Dataset entries
****************************************

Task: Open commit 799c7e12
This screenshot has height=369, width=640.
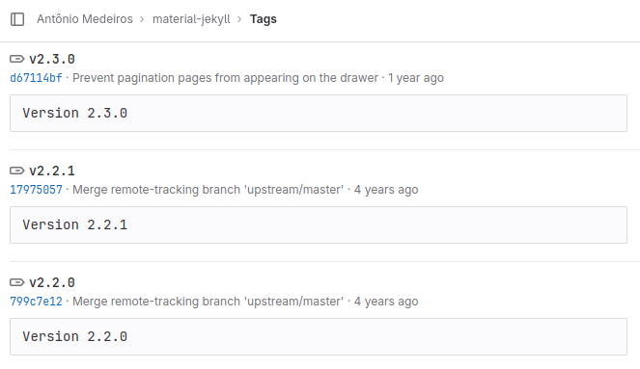Action: (x=36, y=301)
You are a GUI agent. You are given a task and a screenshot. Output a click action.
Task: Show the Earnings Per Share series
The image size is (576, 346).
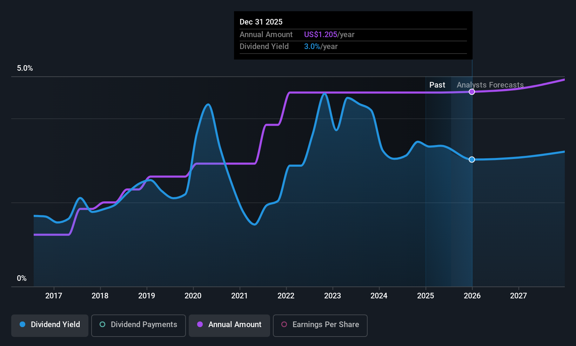click(320, 325)
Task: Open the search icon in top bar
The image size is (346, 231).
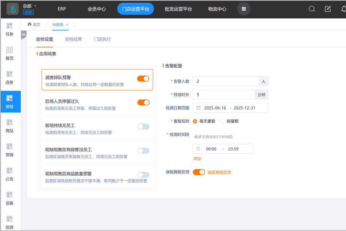Action: pyautogui.click(x=312, y=9)
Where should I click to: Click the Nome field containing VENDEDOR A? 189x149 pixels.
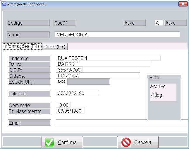[x=117, y=35]
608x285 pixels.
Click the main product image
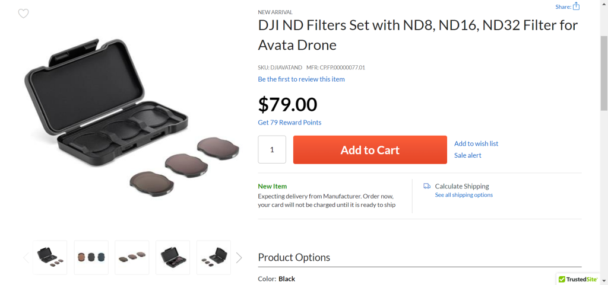pos(131,116)
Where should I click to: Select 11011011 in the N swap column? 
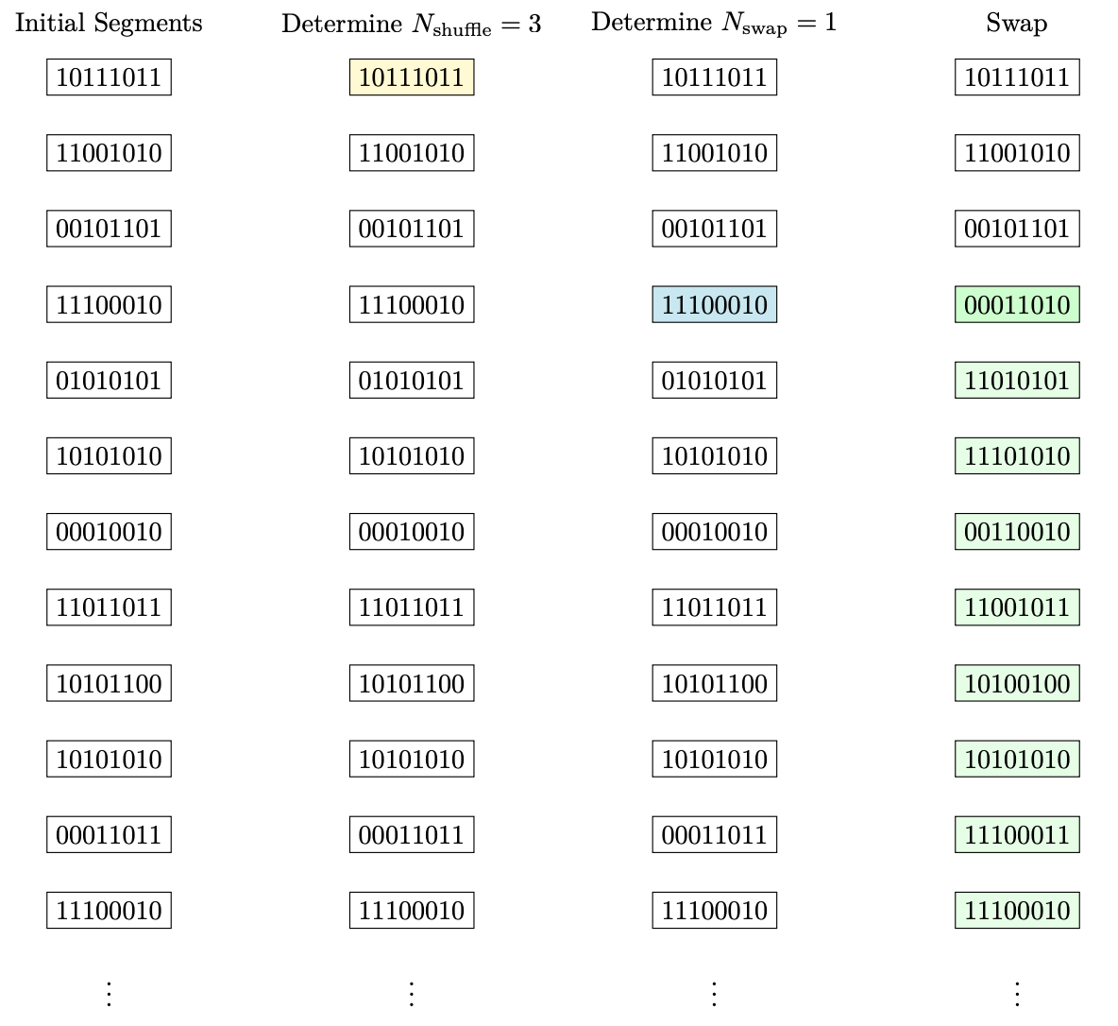coord(714,607)
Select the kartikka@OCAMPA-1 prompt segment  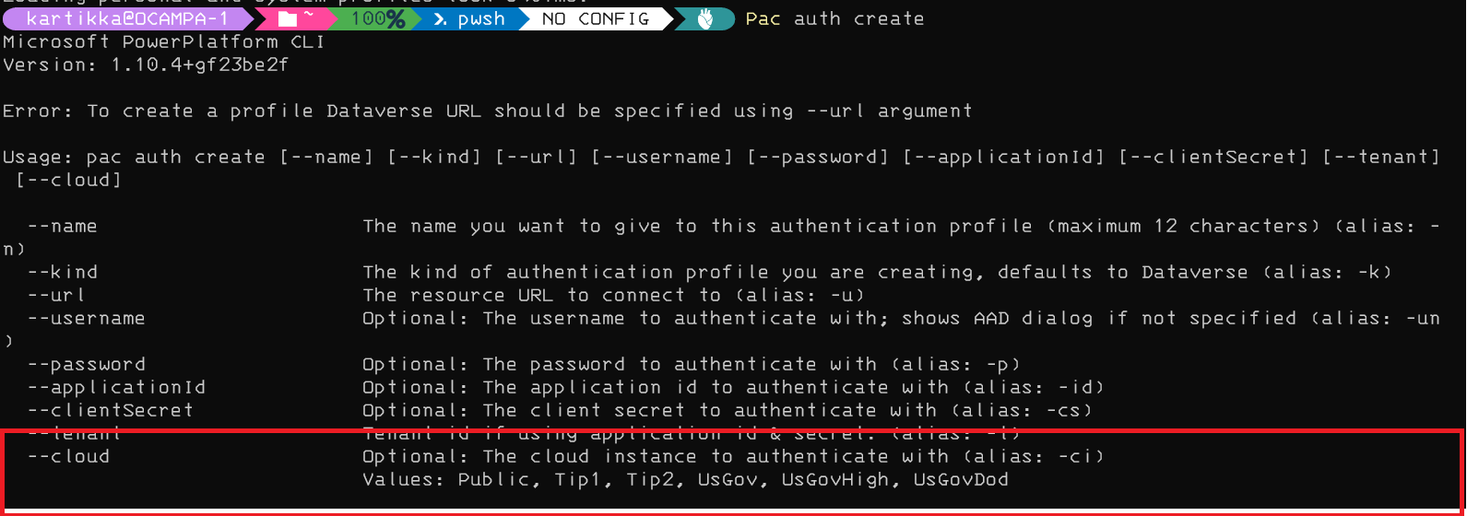[127, 18]
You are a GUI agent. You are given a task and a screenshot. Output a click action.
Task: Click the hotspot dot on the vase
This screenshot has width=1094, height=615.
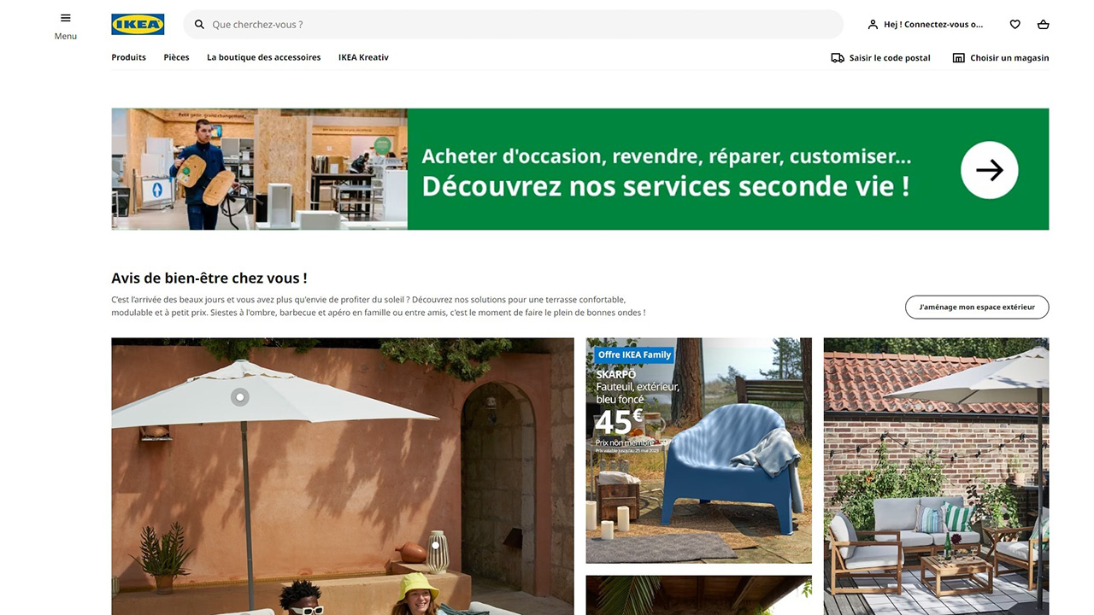[x=436, y=544]
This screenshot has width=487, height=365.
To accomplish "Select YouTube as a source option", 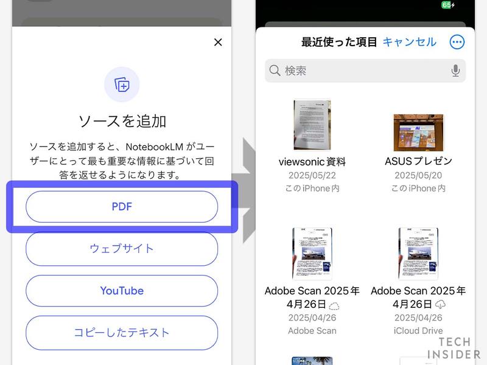I will coord(122,291).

****************************************

Copy the lines above exactly, starting at the one with "This screenshot has height=369, width=640." and ending at the one with "Task: Open the search icon in top bar", both included. Leave out any pictures and add nothing else.

This screenshot has height=369, width=640.
Action: (x=36, y=301)
You are a GUI agent. You are given a task and a screenshot. Output a click action.
Task: Show the Earnings Per Share series
The image size is (576, 346).
click(320, 325)
Task: Open the search icon in top bar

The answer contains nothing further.